● **Task requirements**
In the listing below, find each line that holds "screenshot" and list it.

● **Material provided**
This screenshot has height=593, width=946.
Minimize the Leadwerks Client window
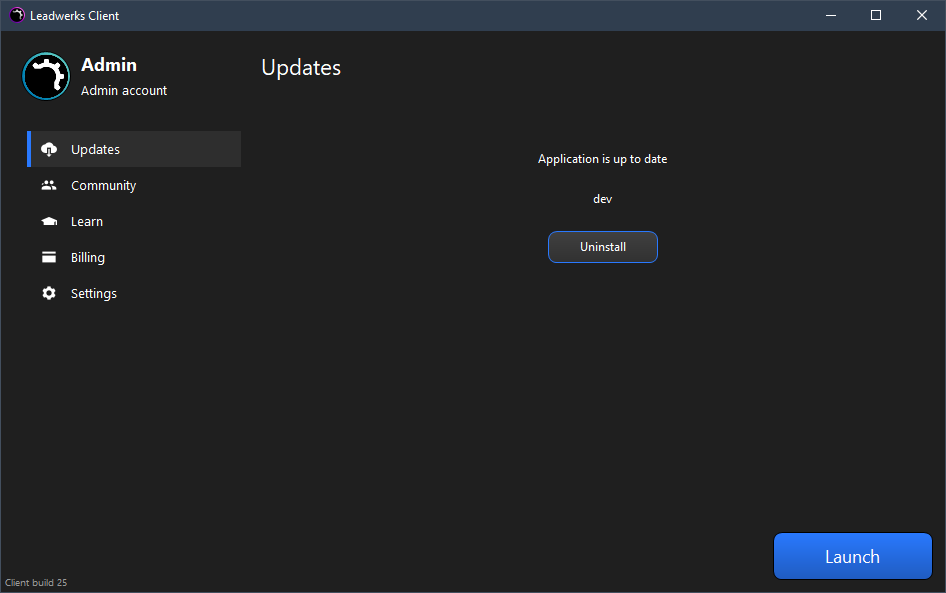[831, 15]
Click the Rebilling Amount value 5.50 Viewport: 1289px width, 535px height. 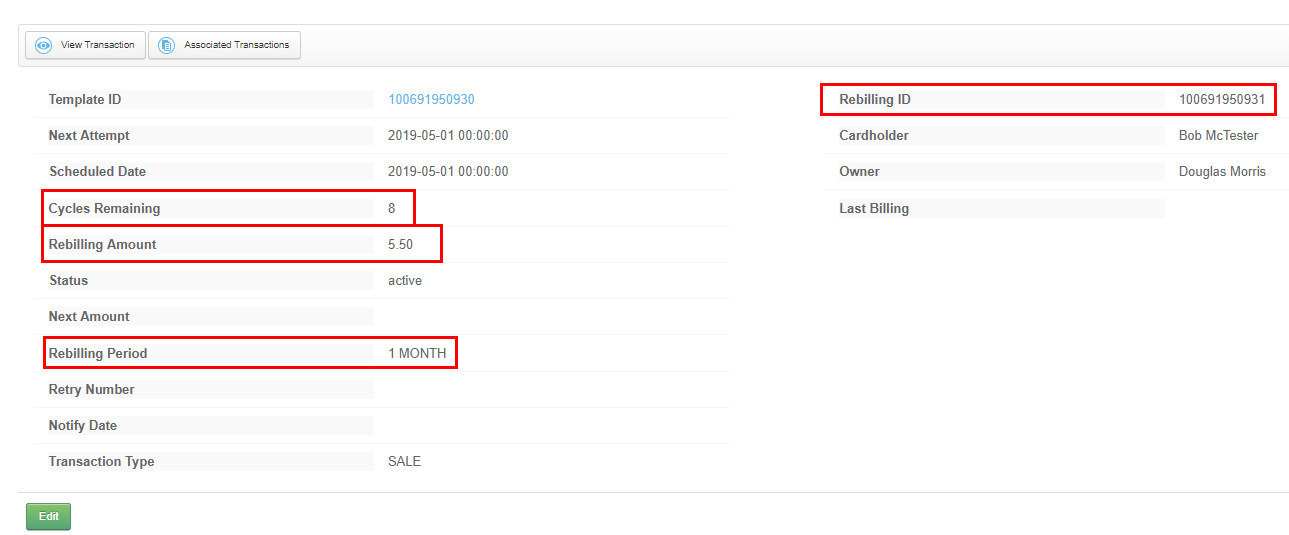pos(400,244)
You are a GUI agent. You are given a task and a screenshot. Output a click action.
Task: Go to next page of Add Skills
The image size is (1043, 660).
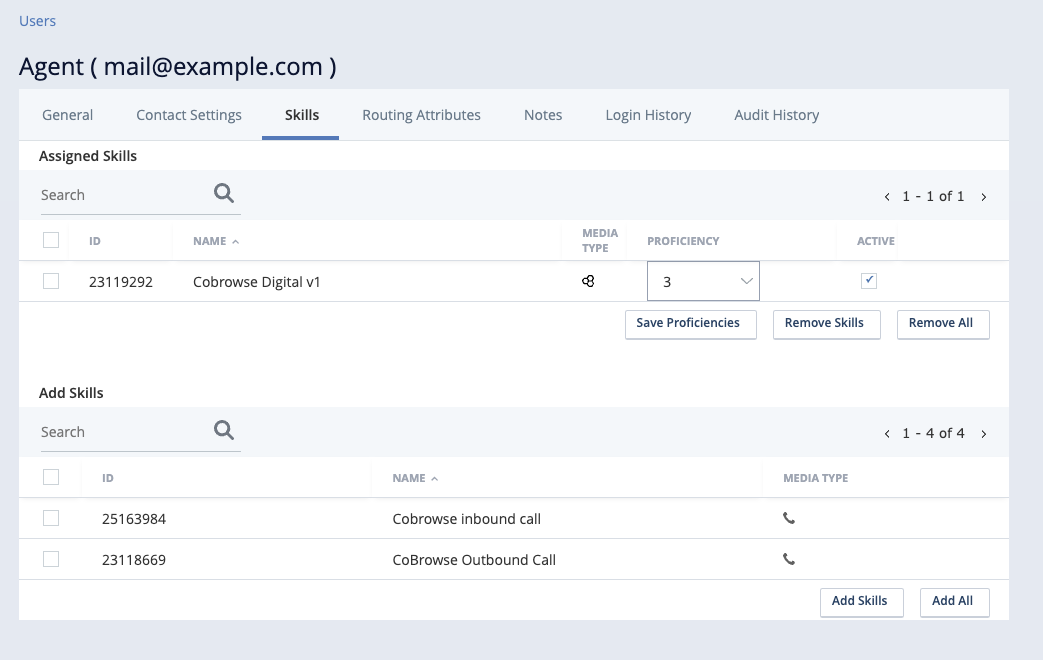pyautogui.click(x=984, y=434)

● **Result**
This screenshot has height=593, width=946.
You are a GUI agent. You are given a task and a screenshot. Output a click action.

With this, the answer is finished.